Se abrieron las puertas del ascensor y entramos y ella presionó el botón y subimos despacio, en silencio. Ambos viendo hacia delante. Ambos viendo hacia arriba. Ambos viendo hacia sus botas color sangre. Ambos quizá sintiendo o imaginando sentir, en ese espacio que no es espacio, en esa pequeña antesala, la fuerza devastadora y heroica de una madre por su hijo muerto.

De pronto sonó un timbre. Se abrieron las puertas. Aquí te bajas tú, dijo, yo sigo hasta el último piso. Me sorprendí un poco. Había asumido que ella también iría adonde Marjorie, que me acompañaría adonde Marjorie, y así se lo dije. Ella sacudió la cabeza. Hoy no, dijo. Hoy, dijo, sobrevivo sola.

Salí al pasillo. Escuché aún lejos, como en sordina, como ahogada, la melodía dulce y disonante de un piano.
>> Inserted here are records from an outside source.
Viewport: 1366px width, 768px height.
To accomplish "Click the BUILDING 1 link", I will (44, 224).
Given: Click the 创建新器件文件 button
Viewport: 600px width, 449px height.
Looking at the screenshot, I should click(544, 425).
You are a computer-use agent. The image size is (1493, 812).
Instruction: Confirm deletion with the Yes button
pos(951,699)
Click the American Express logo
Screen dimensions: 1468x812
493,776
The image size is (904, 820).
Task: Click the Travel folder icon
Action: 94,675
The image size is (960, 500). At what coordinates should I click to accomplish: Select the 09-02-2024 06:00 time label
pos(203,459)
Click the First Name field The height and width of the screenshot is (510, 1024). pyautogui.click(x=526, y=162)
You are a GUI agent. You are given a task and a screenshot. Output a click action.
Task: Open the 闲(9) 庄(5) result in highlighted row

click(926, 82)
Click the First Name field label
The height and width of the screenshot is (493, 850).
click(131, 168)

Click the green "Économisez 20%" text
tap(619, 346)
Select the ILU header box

Me volví hacia el ascensor, hacia ella. Le agradecí. Aquí a la derecha, dijo, apartamento 3F, dijo, y apúrate, criatura, que ya vas tarde. El piano dejó de sonar, y silencio, y un suave aplauso. Ella me sonrió únicamente con la mirada. Extendí la mano, con algo de prisa y soberbia, acaso deseando postergar un poco lo inevitable. Ella tardó en comprender pero también extendió la suya. Y nos quedamos así un par de segundos, quizá ni eso, cada cual en su lado de la puerta.